### SUPPLIED PASSAGE
The plaintiffs' complaint opens by describing the nature of the action and summarizing
that it seeks two judicial declarations:
[1] that the Indiana Constitution imposes an enforceable duty on the General Assembly to
provide an education that prepares all of Indiana's children – rich or poor, white, black or
Hispanic, with or without special needs, and with or without English proficiency – to
function in a complex and rapidly changing society, to discharge the duties and
responsibilities of citizenship, and to compete successfully with their peers for productive
employment and opportunities for advancement through higher education.
[2] that the Defendants are violating their constitutional duty because Indiana's current
system of financing education violates the Indiana Constitution, with the result that the
plaintiffs, and the tens of thousands of other Indiana schoolchildren whom plaintiffs
3
represent, are not receiving their constitutional entitlement of education as intended by
the framers of the Constitution.
Appellants' App'x at 18. Their complaint designates three specific counts as separate causes of
action, each alleging that Indiana's method of financing its public schools violates a provision of
the Indiana Constitution. Count One asserts that the financing system violates duties imposed
upon the State by the Education Clause, Article 8, Section 1. Count Two alleges that the
financing system deprives the plaintiffs of a "fundamental right to an education" protected under
the Due Course of Law Clause, Article 1, Section 12. And Count Three claims that the financing
system violates the Equal Privileges Clause, Article 1, Section 23, by granting the
constitutionally-promised education to some students while denying it to others. The complaint
concludes by requesting a judgment declaring that the Indiana system of financing elementary
and secondary public school education violates the Indiana Constitution's Education Clause, Due
Course of Law Clause, and Equal Privileges Clause, and it also requests attorney fees.
Appellants' App'x at 60. The plaintiffs emphasize that they are not seeking a judicial mandate
for a particular school funding system, but express that what they seek "is a determination that
the current system falls woefully short of the requirements of the Indiana Constitution." Br. of
Appellants at 14.
Interpreting our Constitution "involves a search for the common understanding of both
those who framed it and those who ratified it." Collins v. Day, 644 N.E.2d 72, 75-76 (Ind.
1994); see also McIntosh v. Melroe Co., 729 N.E.2d 972, 974 (Ind. 2000). "In construing the
Indiana Constitution . . . [we] look to 'the language of the text in the context of the history
surrounding its drafting and ratification, the purpose and structure of our constitution, and case
law interpreting the specific provisions.'" Ajabu v. State, 693 N.E.2d 921, 928-29 (Ind. 1998),
quoted by McIntosh, 729 N.E.2d at 974. The actual language, however, is particularly valuable
because it "tells us how the voters who approved the Constitution understood it, whatever the
expressed intent of the framers in debates or other clues." McIntosh, 729 N.E.2d at 983.
Education Clause – Art. 8, § 1
In their complaint and in this appeal, the plaintiffs focus almost exclusively on the
4
Education Clause, Article 8, Section 1, of Indiana's Constitution of 1851, which states:
Knowledge and learning, generally diffused throughout a community, being essential to
the preservation of a free government; it shall be the duty of the General Assembly to
encourage, by all suitable means, moral, intellectual, scientific, and agricultural
improvement; and to provide, by law, for a general and uniform system of Common
Schools, wherein tuition shall be without charge, and equally open to all.

### GOAL 1
From the opinion excerpt, list each count of the complaint together with the constitutional clause and article/section it invokes.
### GOAL 2
According to the opinion excerpt, why is the Constitution's actual language particularly valuable when interpreting it?

### INFORMATION SUPPLIED
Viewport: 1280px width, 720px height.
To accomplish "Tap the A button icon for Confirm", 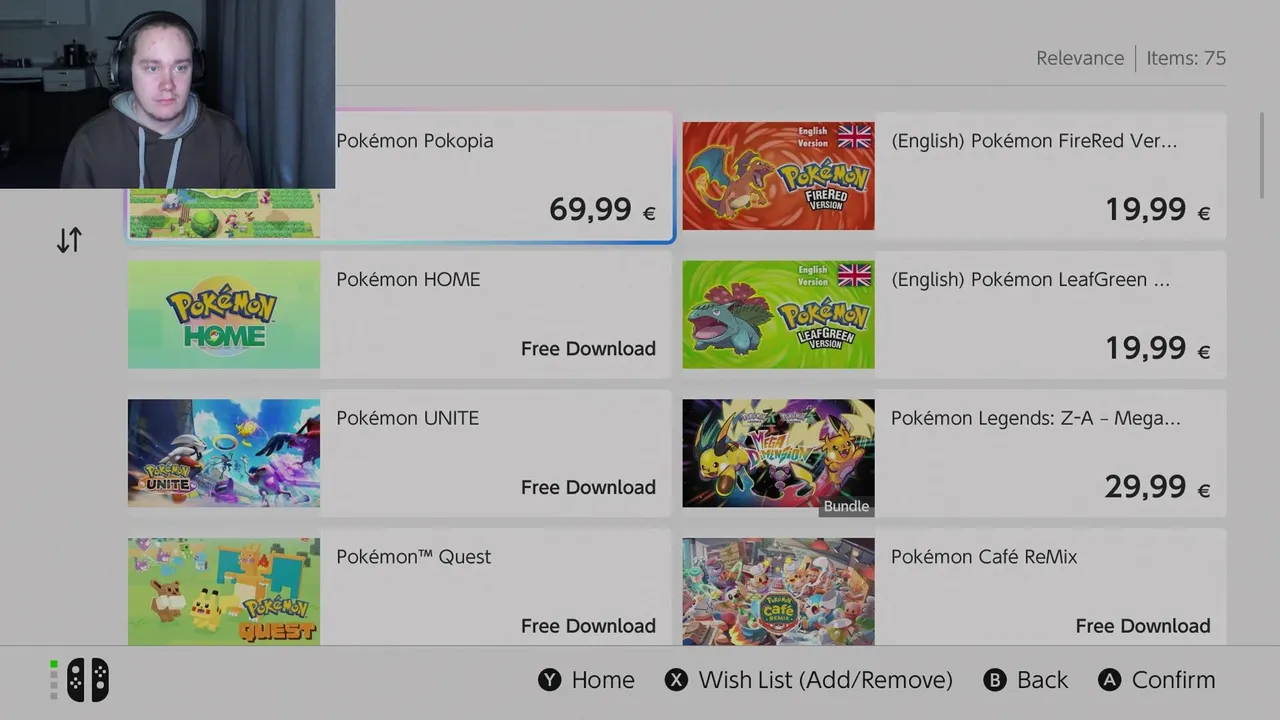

### CORRECT OUTPUT 1
- Count One: Education Clause, Article 8, Section 1
- Count Two: Due Course of Law Clause, Article 1, Section 12
- Count Three: Equal Privileges Clause, Article 1, Section 23

### CORRECT OUTPUT 2
The actual language shows how the voters who approved the Constitution understood it. That holds regardless of what the framers expressed in debates or other clues about their intent.